PURPOSE: To compare the efficacy and tolerability of tamoxifen with that of letrozole, an oral aromatase inhibitor, with tamoxifen as first-line therapy in postmenopausal women with advanced breast cancer. PATIENTS AND METHODS: Nine hundred seven patients were randomly assigned letrozole 2.5 mg once daily (453 patients) or tamoxifen 20 mg once daily (454 patients). Patients had estrogen receptor- and/or progesterone receptor-positive tumors, or both receptors were unknown. Recurrence during adjuvant antiestrogen therapy or within the following 12 months or prior endocrine therapy for advanced disease precluded enrollment. One prior chemotherapy regimen for metastatic disease was allowed. The primary end point was time to progression (TTP). Secondary end points included overall objective response rate (ORR), its duration, rate and duration of clinical benefit, time to treatment failure (TTF), overall survival, and tolerability. RESULTS: TTP was significantly longer for letrozole than for tamoxifen (median, 41 v 26 weeks). Treatment with letrozole reduced the risk of progression by 30% (hazards ratio, 0.70; 95% confidence interval, 0.60 to 0.82, P =.0001). TTP was significantly longer for letrozole irrespective of dominant site of disease, receptor status, or prior adjuvant antiestrogen therapy. Similarly, TTF was significantly longer for letrozole (median, 40 v 25 weeks). ORR was higher for letrozole (30% v 20%; P =.0006), as was the rate of clinical benefit (49% v 38%; P =.001). Survival data are currently immature and not reported here. Both treatments were well tolerated. CONCLUSION: Letrozole was significantly superior to tamoxifen in TTP, TTF, ORR, and clinical benefit rate. Our results support its use as first-line endocrine therapy in postmenopausal women with advanced breast cancer.

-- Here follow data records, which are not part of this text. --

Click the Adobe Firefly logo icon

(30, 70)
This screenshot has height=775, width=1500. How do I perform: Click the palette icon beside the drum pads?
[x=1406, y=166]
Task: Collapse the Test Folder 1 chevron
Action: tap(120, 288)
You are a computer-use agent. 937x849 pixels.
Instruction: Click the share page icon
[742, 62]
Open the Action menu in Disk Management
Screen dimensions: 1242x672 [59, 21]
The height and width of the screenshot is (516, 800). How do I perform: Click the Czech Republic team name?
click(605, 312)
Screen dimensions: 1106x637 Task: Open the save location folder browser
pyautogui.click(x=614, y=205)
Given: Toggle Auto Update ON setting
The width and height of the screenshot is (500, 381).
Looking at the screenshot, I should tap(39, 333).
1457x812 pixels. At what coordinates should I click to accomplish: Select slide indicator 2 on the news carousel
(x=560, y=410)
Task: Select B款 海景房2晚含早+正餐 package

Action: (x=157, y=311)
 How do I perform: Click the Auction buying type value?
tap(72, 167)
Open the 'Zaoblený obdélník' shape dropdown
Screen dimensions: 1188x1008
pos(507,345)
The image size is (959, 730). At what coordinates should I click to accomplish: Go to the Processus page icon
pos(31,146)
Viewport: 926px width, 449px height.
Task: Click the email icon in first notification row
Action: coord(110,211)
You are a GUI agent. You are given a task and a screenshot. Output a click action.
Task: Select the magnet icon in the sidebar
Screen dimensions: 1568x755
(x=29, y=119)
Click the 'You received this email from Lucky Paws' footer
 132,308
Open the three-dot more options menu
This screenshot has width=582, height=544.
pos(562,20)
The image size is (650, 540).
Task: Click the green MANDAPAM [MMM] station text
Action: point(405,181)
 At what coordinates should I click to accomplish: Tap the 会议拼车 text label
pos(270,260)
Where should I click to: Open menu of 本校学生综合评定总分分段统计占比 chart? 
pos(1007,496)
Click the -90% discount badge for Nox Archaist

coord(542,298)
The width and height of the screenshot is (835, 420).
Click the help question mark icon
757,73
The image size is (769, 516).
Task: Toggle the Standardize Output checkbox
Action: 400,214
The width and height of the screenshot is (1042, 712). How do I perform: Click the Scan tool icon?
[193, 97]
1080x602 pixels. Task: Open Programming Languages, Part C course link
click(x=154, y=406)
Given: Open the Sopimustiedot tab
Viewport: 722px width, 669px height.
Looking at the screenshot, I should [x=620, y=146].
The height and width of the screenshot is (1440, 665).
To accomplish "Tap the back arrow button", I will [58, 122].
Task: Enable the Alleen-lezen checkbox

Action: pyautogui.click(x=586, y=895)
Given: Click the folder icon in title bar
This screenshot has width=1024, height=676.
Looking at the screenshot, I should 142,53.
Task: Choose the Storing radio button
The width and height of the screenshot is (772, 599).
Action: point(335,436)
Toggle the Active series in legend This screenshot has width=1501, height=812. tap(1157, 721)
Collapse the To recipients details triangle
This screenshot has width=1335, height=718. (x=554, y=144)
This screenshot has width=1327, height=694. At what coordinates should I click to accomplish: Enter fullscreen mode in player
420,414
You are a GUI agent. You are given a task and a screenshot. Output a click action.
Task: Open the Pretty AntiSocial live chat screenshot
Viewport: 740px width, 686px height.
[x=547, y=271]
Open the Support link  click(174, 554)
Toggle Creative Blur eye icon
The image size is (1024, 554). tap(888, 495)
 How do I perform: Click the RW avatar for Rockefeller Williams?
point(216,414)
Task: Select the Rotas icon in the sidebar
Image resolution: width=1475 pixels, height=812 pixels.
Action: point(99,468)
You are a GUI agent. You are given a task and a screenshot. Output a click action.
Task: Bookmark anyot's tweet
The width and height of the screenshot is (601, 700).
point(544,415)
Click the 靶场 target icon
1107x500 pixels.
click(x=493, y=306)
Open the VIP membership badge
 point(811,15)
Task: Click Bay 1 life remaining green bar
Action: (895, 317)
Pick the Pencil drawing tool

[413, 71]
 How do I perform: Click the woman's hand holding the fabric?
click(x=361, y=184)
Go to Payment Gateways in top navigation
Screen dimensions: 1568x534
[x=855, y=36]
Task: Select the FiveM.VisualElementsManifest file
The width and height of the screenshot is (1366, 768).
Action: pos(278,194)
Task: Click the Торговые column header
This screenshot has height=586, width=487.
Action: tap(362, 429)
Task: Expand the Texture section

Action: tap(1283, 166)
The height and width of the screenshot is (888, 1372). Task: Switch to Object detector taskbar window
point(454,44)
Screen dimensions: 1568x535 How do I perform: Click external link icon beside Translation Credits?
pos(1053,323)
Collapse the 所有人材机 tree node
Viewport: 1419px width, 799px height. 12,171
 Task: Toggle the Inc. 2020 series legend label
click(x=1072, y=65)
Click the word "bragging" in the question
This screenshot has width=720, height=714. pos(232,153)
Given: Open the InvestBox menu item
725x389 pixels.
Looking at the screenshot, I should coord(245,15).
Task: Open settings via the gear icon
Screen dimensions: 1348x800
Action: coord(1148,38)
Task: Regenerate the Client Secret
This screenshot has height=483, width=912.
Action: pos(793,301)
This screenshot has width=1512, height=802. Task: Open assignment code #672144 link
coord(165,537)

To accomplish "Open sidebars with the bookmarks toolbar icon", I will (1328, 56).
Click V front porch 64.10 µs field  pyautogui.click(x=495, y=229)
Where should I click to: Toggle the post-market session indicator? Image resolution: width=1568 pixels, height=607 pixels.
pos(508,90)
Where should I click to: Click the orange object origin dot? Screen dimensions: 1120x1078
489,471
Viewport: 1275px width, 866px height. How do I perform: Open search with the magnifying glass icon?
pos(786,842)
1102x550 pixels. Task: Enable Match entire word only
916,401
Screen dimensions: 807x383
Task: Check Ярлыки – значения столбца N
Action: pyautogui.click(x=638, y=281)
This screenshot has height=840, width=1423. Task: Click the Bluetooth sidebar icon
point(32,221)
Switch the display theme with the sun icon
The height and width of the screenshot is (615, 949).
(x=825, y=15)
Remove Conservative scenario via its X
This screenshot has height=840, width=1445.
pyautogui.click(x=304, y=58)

Preoperative treatment of postmenopausal breast cancer patients with letrozole: A randomized double-blind multicenter study.

BACKGROUND: A randomized, double-blind, multicenter study was conducted to compare the anti-tumor activity of letrozole vs. tamoxifen in postmenopausal women with ER and/or PgR positive primary untreated breast cancer. PATIENTS AND METHODS: Three hundred thirty-seven postmenopausal women with ER and/or PgR positive primary untreated breast cancer were randomly assigned once daily treatment with either letrozole 2.5 mg or tamoxifen 20 mg for four months. At baseline none of the patients were considered to be candidates for breast-conserving surgery (BCS) and 14% of the patients were considered inoperable. The primary endpoint was to compare overall objective response (CR + PR) determined by clinical palpation. Secondary endpoints included overall objective response on ultrasound and mammography and the number of patients who qualified for BCS. RESULTS: Overall objective response rate (clinical palpation) was statistically significantly superior in the letrozole group, 55% compared to tamoxifen, 36% (P < 0.001). Secondary endpoints of ultrasound response, 35% vs. 25% (P = 0.042), mammographic response, 34% vs. 16% (P < 0.001), and BCS, 45% vs. 35% (P = 0.022) between the letrozole and tamoxifen groups, respectively, showed letrozole to be significantly superior. Both treatments were well tolerated. CONCLUSIONS: This study shows that letrozole is more effective than tamoxifen as preoperative therapy in postmenopausal patients with ER and/or PgR positive primary untreated breast cancer and is at least as well tolerated.